## Task description
Could you reproduce verbatim the records from the line holding "Given: Select the" through the end of the records, both ends included?

####

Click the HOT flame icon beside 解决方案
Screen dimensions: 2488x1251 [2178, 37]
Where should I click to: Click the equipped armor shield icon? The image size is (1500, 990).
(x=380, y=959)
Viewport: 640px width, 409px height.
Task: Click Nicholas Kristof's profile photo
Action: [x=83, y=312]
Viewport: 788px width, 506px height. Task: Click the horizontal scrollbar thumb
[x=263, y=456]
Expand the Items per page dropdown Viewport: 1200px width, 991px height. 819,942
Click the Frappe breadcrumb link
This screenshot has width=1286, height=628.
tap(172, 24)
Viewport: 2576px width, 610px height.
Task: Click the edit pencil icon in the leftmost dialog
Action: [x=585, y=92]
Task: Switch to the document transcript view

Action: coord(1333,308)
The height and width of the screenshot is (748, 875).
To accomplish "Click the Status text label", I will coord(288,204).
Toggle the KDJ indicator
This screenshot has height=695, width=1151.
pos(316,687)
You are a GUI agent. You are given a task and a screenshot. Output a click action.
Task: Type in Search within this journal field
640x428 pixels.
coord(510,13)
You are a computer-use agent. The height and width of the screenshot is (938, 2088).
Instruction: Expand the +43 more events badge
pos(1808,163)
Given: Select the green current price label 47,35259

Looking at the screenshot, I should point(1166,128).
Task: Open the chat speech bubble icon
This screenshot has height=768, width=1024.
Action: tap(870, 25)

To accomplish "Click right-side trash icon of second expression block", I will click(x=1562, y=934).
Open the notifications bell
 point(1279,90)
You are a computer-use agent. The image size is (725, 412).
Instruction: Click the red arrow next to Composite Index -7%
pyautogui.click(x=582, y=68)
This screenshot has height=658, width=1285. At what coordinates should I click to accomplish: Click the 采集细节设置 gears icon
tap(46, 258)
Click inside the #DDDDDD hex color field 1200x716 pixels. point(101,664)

####

## Expected output
Given: Select the green current price label 47,35259

Looking at the screenshot, I should point(1166,128).
Task: Open the chat speech bubble icon
This screenshot has height=768, width=1024.
Action: tap(870, 25)

To accomplish "Click right-side trash icon of second expression block", I will click(x=1562, y=934).
Open the notifications bell
 point(1279,90)
You are a computer-use agent. The image size is (725, 412).
Instruction: Click the red arrow next to Composite Index -7%
pyautogui.click(x=582, y=68)
This screenshot has height=658, width=1285. At what coordinates should I click to accomplish: Click the 采集细节设置 gears icon
tap(46, 258)
Click inside the #DDDDDD hex color field 1200x716 pixels. point(101,664)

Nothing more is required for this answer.